Adolescent love in a film that also manages to portray the social restlessness of a crucial moment in history
A surprisingly pleasant romantic film that clearly depicts contemporary youth during an important moment in history, giving a glimpse of the already present thirst for freedom that will soon be in full flow come 1968. Not that this is a political film: far from it. After all, not everyone who was a teenager in the late ’60s spent those years behind barricades. Without sacrificing any of the enjoyment, the talented Massimo Franciosa (more famous for his many excellent screenplays, from Poveri ma belli to Rocco e i suoi fratelli) manages to piece together a film that almost imperceptibly works on a psychological level.

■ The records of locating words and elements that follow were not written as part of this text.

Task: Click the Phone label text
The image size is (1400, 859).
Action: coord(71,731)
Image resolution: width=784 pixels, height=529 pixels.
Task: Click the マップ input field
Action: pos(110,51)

The story of two lovers who at first glance appear completely incompatible could be that of a thousand other films: the boy, still mollycoddled by a protective middle-class environment, the girl, raised in far less hospitable circumstances and full of energy. It is a strangely illusive film: on one hand, at ease with the tradition of harmless romantic youth comedy; on the other hand, it is set on the brink of a world already shaken by new pleasures and new anxieties.
A simple friendship between two high school students gradually turns to love. He is the son of a businessman and a mummy’s boy; she has lost both her parents and lives with her easy-going aunt. After splitting up, they meet again during their final years exams. He passes with flying colours, whereas she will have to repeat the entire year. Since neither of them will have to resit exams, they decide to spend the summer together.